TASK TO CARRY OUT - Pull out each line of the material below that contains the word "beside".

== DATA PROVIDED

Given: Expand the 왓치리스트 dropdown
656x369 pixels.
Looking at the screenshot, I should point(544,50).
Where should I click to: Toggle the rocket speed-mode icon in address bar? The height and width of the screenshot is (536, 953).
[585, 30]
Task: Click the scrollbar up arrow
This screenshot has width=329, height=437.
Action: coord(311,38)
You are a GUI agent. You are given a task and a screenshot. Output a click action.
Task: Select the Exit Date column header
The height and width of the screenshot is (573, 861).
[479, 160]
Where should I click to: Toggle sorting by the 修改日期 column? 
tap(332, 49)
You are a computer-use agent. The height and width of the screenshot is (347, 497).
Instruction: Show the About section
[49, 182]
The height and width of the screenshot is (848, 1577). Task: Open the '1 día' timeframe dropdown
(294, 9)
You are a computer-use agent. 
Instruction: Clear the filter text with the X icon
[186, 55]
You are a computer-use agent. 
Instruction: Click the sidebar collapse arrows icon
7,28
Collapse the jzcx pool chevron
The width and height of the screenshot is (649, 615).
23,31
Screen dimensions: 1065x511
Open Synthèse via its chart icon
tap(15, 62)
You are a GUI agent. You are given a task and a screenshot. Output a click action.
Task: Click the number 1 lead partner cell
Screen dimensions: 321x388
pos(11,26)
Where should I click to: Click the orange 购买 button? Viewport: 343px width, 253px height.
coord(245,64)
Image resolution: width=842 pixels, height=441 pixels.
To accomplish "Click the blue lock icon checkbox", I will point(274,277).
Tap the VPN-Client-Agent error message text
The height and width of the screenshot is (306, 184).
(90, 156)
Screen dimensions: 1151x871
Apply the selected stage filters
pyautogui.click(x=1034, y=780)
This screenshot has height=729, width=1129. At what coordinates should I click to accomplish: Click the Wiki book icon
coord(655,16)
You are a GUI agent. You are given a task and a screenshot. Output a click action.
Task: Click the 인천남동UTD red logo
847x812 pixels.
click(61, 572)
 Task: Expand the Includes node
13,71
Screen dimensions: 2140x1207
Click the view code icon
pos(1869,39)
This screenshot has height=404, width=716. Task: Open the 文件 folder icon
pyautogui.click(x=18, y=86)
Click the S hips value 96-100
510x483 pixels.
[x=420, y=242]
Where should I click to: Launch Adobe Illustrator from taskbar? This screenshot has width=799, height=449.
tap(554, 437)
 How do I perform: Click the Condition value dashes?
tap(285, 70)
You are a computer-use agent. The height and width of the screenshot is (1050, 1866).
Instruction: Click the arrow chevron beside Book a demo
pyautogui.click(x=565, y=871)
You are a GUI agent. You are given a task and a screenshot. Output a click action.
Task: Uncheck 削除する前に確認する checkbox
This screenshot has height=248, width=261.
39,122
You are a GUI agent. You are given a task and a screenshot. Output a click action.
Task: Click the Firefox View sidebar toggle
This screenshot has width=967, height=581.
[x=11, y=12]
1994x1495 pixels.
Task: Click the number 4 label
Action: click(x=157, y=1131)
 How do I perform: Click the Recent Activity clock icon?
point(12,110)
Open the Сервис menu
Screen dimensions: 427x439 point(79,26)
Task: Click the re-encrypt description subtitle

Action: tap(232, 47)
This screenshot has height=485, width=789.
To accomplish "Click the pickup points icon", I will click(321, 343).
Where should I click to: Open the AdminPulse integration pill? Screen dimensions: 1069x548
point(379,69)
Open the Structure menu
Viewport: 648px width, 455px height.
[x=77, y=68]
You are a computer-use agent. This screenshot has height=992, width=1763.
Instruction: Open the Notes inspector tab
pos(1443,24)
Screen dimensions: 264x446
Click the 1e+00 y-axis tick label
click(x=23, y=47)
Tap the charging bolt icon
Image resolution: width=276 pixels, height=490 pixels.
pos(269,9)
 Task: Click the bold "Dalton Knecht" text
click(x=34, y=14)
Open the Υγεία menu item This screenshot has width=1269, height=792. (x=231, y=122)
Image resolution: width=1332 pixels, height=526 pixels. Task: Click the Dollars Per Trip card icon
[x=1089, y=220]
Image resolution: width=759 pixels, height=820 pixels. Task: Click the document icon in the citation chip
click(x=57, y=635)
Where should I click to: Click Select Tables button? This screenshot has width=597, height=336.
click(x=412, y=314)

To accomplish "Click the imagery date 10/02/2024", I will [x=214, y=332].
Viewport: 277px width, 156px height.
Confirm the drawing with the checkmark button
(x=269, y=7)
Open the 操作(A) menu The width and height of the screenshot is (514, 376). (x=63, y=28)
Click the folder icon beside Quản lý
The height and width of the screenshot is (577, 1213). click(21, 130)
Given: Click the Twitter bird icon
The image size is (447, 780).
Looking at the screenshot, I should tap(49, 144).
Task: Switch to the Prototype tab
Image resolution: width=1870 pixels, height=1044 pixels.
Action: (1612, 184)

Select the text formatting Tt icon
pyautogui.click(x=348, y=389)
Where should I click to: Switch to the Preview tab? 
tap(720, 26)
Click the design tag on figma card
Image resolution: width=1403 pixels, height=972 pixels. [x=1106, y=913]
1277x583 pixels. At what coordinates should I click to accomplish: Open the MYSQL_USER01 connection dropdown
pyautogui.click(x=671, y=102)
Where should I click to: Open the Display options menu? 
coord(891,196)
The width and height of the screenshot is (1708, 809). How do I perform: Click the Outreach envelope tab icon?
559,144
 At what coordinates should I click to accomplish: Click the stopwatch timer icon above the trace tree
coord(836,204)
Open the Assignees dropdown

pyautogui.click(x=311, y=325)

====

TASK ANSWER -
Instruction: Click the arrow chevron beside Book a demo
Click the folder icon beside Quản lý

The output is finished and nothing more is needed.